Rockdocs are ten-a-penny of course, it’s an established documentary genre with long roots going back to D. A. Pennebaker’s Dylan film DON’T LOOK BACK IN (1967), and now encompasses everything from scores of cheap unauthorised band docs that fill up shelf space in HMV to high budget 3D IMAX concert films. What makes ACPG feel genuinely fresh however, is that rather than tie its flag to the mast of an established music genre (hey kids! It’s the history of punk rock, again, and again, and again) it is focused on a geographical scene, and one that is generally not recognized as a “branded” scene by anyone geographically outside of it. This is largely because the Oxford scene is not tied to one specific genre of music. While it’s fair to say that the bands covered in ACPG all sits comfortably under the umbrella of indie rock, they are a diverse group ranging from the C86 proto riot grrl indie jangle of Talulah Gosh, through definitive “shoegaze” stars Ride, cheeky indie rockers Supergrass, math-rock popularisers Foals, and world conquering alt-rock behemoths Radiohead. While this means that there is no one sound or look to identify an Oxford band, it also means the scene did not wither as music fads passed by.

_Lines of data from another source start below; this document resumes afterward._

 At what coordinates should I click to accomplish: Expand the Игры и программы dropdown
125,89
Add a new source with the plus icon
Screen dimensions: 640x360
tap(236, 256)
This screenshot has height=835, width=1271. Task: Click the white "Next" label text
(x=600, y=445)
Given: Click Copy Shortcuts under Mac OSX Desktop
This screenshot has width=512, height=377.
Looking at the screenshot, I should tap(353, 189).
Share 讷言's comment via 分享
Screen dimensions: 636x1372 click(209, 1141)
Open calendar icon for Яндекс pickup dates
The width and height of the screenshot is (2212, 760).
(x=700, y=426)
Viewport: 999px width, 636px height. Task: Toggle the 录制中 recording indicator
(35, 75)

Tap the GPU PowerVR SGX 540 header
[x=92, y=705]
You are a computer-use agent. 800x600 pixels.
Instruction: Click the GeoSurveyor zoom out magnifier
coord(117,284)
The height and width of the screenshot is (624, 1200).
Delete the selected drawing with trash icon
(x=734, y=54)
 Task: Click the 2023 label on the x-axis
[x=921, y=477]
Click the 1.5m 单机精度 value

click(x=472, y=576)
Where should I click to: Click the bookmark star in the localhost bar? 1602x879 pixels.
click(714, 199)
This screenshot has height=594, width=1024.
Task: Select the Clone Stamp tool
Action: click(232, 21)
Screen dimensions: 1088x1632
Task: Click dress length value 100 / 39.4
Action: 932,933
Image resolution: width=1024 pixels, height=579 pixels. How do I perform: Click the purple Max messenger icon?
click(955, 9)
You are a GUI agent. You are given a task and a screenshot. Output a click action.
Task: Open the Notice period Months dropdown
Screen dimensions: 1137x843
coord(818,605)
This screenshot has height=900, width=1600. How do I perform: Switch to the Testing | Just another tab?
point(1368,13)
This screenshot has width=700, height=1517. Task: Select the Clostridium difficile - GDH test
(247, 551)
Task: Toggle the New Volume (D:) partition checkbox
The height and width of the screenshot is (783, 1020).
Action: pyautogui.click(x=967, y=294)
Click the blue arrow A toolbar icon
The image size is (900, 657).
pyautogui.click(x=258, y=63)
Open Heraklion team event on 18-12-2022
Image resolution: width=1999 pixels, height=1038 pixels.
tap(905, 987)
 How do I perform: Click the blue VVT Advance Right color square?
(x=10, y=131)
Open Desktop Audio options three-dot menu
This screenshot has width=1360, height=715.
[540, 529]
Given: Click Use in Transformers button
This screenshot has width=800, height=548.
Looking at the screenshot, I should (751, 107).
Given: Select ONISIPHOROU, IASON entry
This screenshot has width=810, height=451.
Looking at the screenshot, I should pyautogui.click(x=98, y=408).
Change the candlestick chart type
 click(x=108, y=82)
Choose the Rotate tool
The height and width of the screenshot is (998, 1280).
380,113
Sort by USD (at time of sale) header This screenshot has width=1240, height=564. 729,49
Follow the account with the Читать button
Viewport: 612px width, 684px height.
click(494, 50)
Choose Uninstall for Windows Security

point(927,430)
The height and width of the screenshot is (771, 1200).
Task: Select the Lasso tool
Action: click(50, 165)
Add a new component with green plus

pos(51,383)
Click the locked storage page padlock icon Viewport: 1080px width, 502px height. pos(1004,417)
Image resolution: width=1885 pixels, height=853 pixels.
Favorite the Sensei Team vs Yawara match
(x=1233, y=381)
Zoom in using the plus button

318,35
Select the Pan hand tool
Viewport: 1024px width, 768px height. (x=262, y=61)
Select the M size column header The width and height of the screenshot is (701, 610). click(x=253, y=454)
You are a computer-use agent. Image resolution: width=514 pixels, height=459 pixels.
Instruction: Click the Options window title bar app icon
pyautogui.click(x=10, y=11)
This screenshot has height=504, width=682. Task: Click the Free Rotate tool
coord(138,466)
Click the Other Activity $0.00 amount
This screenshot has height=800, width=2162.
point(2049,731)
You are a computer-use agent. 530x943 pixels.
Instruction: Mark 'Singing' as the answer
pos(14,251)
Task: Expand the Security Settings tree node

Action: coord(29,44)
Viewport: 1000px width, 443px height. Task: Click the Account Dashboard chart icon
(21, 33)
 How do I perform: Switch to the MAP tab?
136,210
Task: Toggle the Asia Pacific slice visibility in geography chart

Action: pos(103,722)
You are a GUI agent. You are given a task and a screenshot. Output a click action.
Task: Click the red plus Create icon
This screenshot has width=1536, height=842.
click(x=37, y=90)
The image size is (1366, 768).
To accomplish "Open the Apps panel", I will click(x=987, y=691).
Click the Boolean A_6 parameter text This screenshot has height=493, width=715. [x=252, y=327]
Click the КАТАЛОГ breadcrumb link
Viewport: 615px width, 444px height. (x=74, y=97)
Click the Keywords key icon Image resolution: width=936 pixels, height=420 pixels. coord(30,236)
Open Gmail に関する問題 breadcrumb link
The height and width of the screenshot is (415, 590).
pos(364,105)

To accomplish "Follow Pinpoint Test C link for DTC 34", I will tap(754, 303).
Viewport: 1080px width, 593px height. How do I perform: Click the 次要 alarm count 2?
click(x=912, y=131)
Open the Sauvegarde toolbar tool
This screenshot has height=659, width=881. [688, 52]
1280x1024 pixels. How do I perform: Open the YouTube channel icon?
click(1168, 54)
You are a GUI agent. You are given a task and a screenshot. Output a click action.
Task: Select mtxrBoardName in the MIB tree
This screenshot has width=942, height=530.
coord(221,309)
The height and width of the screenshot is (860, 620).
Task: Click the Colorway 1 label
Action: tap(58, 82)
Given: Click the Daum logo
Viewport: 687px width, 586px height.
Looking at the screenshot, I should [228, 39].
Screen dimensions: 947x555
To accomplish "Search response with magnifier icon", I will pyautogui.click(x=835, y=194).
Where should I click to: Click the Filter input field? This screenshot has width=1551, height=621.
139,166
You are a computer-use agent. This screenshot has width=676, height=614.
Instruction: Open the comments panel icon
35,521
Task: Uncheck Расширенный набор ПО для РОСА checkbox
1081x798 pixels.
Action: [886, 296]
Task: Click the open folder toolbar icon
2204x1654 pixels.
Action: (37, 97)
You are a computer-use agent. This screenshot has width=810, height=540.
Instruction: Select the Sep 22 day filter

Narrated by indie loving stand up Stewart Lee, the documentary really scores in the diversity of its interview subjects. Spira has managed to gather insightful and in-depth interviews from Ed O’Brien and Colin Greenwood of Radiohead, Gaz Coombes of Supergrass, Yannis Philippakis of Foals, as well as members of Swervedriver, Talulah Gosh, Unbelievable Truth, and The Candyskins, as well as a host of other bands that will likely be unfamiliar to anyone outside of Oxford. Spira is rigorously democratic; giving lesser known bands as much coverage as the big names, and is careful to keep the focus on Oxford and the scene. It would have been easy, and probably far more lucrative to make this the Radiohead story set against the background of Oxford, but ACPG refuses to play that game. Don’t get me wrong, there is meat here for Radiohead fans, and fascinating material on the early genesis (carefully chosen word that) on the band, but this is not a Radiohead documentary.
A highlight of the film is the way that the story of The Candyskins forms a narrative spine. The Candyskins were an indie rock group who had some limited success in the pre-Britpop period, but whose career is dogged at every turn by poor decisions and bad luck. Their story heartbreakingly evokes The League of Gentleman’s Les McQueen, it truly can be a “shit business”.